=== Excerpted records ===
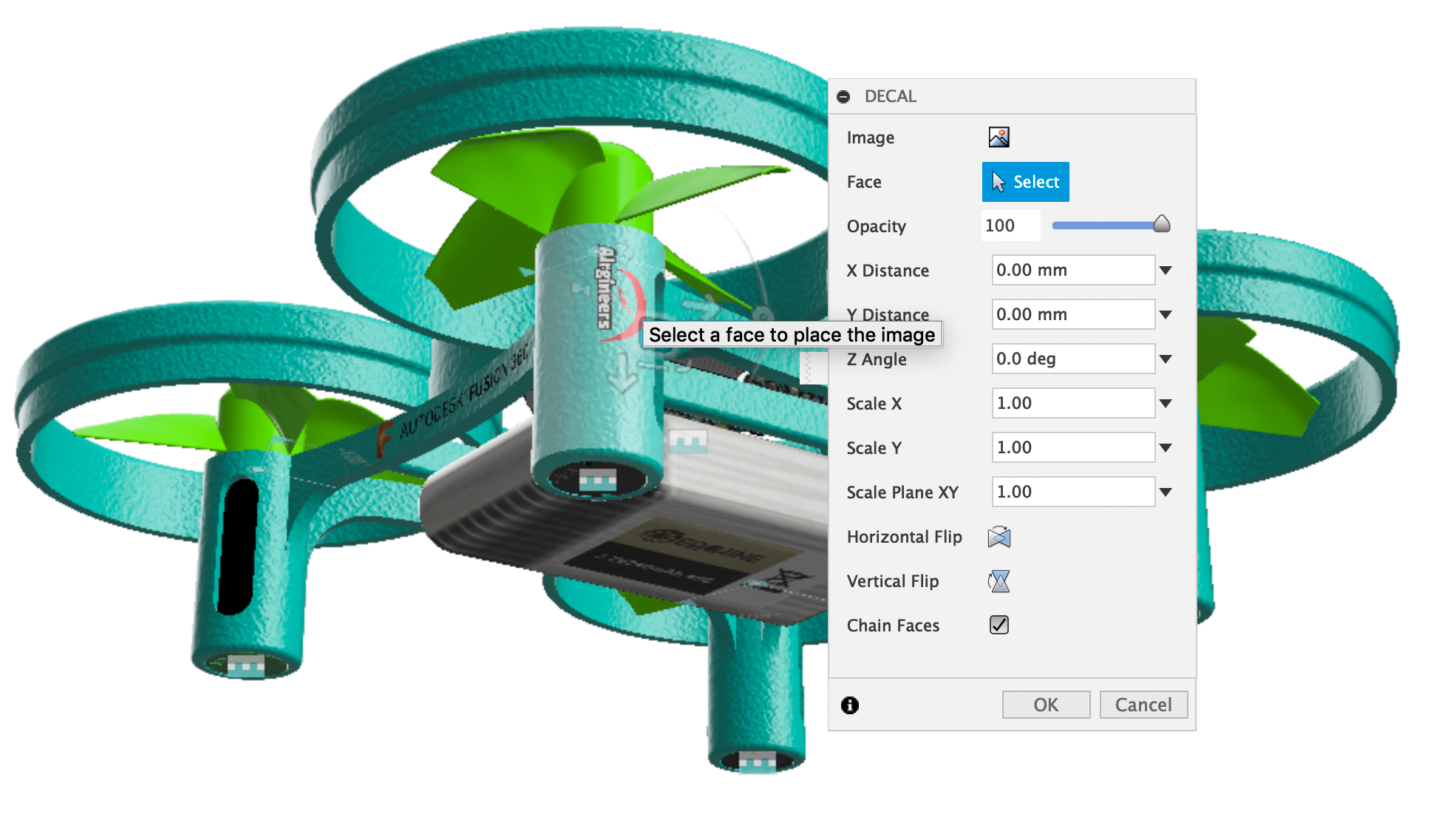This screenshot has height=837, width=1456.
Task: Click the Image thumbnail icon to choose decal image
Action: (x=999, y=137)
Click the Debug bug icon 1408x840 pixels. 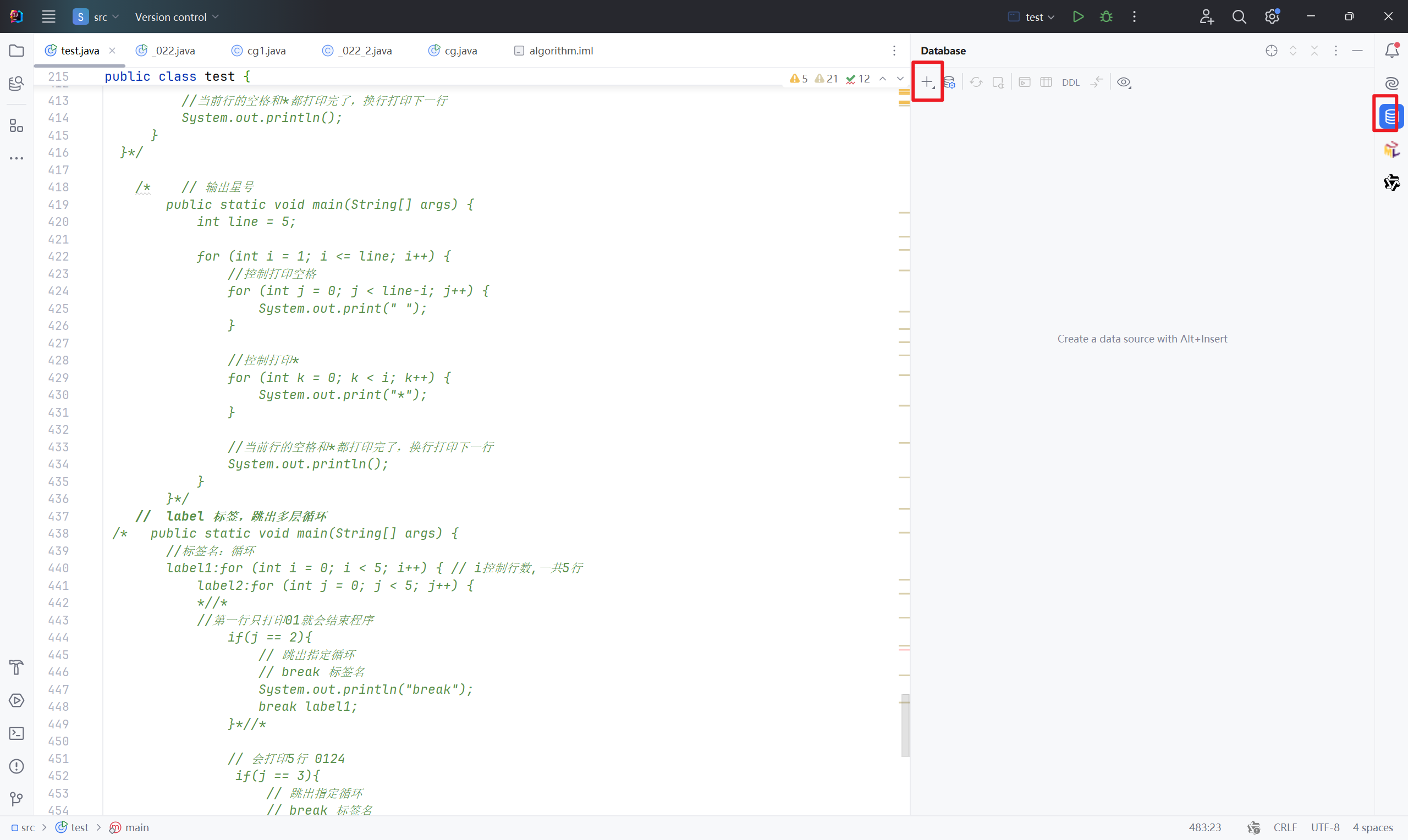pyautogui.click(x=1106, y=16)
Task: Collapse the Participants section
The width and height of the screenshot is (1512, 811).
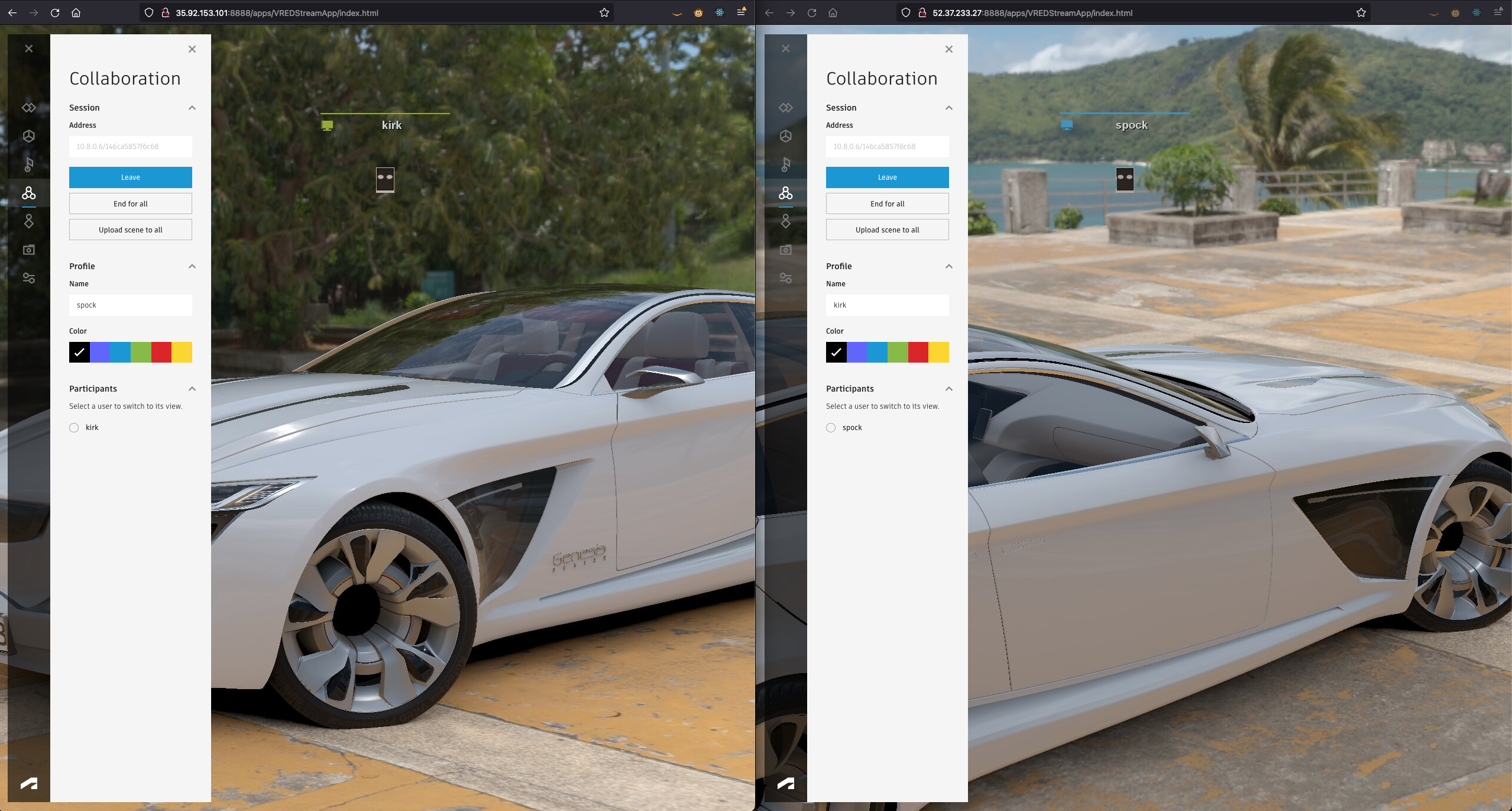Action: pyautogui.click(x=191, y=388)
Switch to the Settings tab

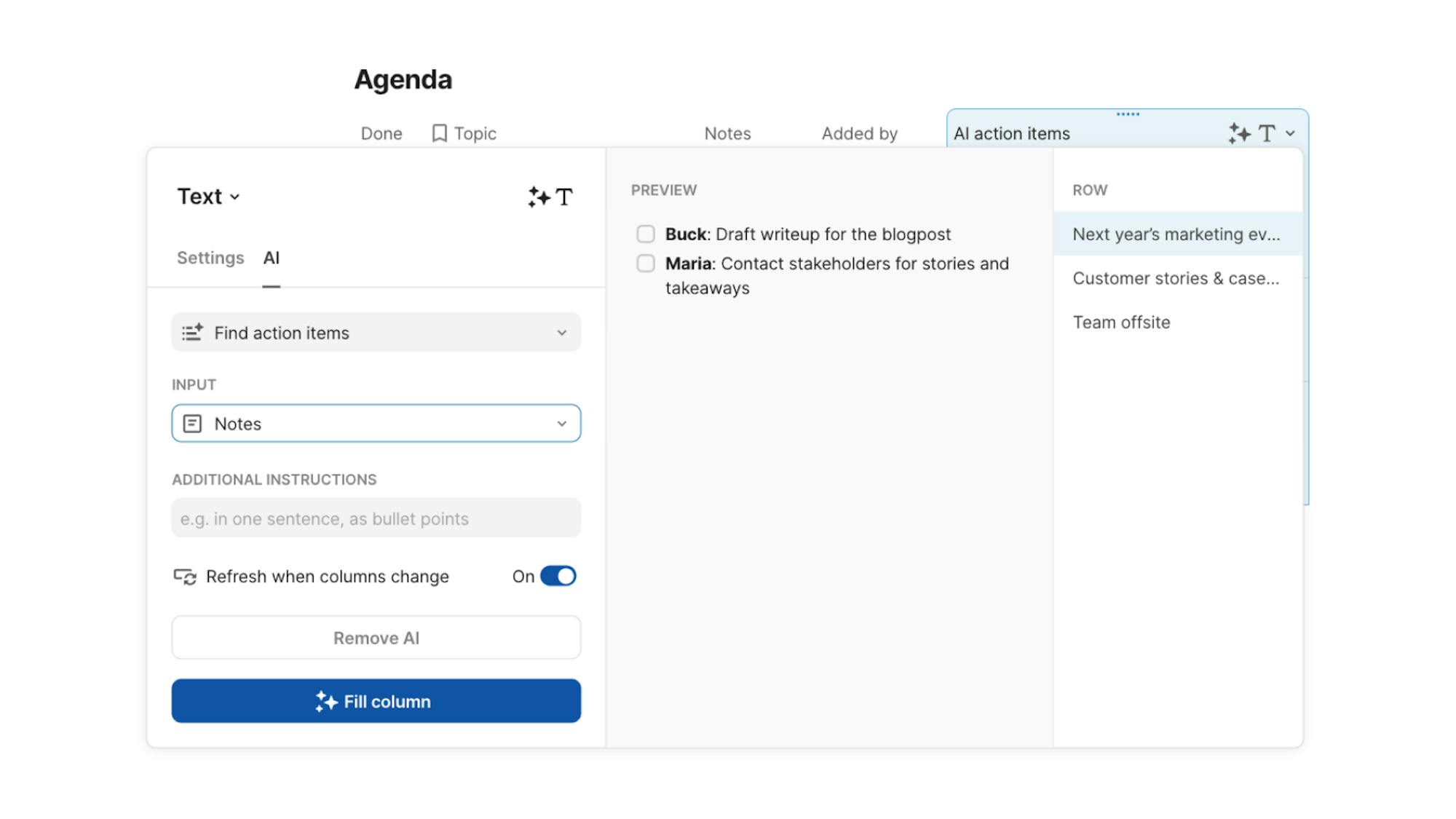coord(210,258)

=== Task details ===
Transcribe exactly the line that contains "Task: Collapse the Participants section" and each line after it through the end of the listing. Leave out the pictures.

=== Solution to this task ===
Task: Collapse the Participants section
The width and height of the screenshot is (1512, 811).
Action: pyautogui.click(x=191, y=388)
Switch to the Settings tab

coord(210,258)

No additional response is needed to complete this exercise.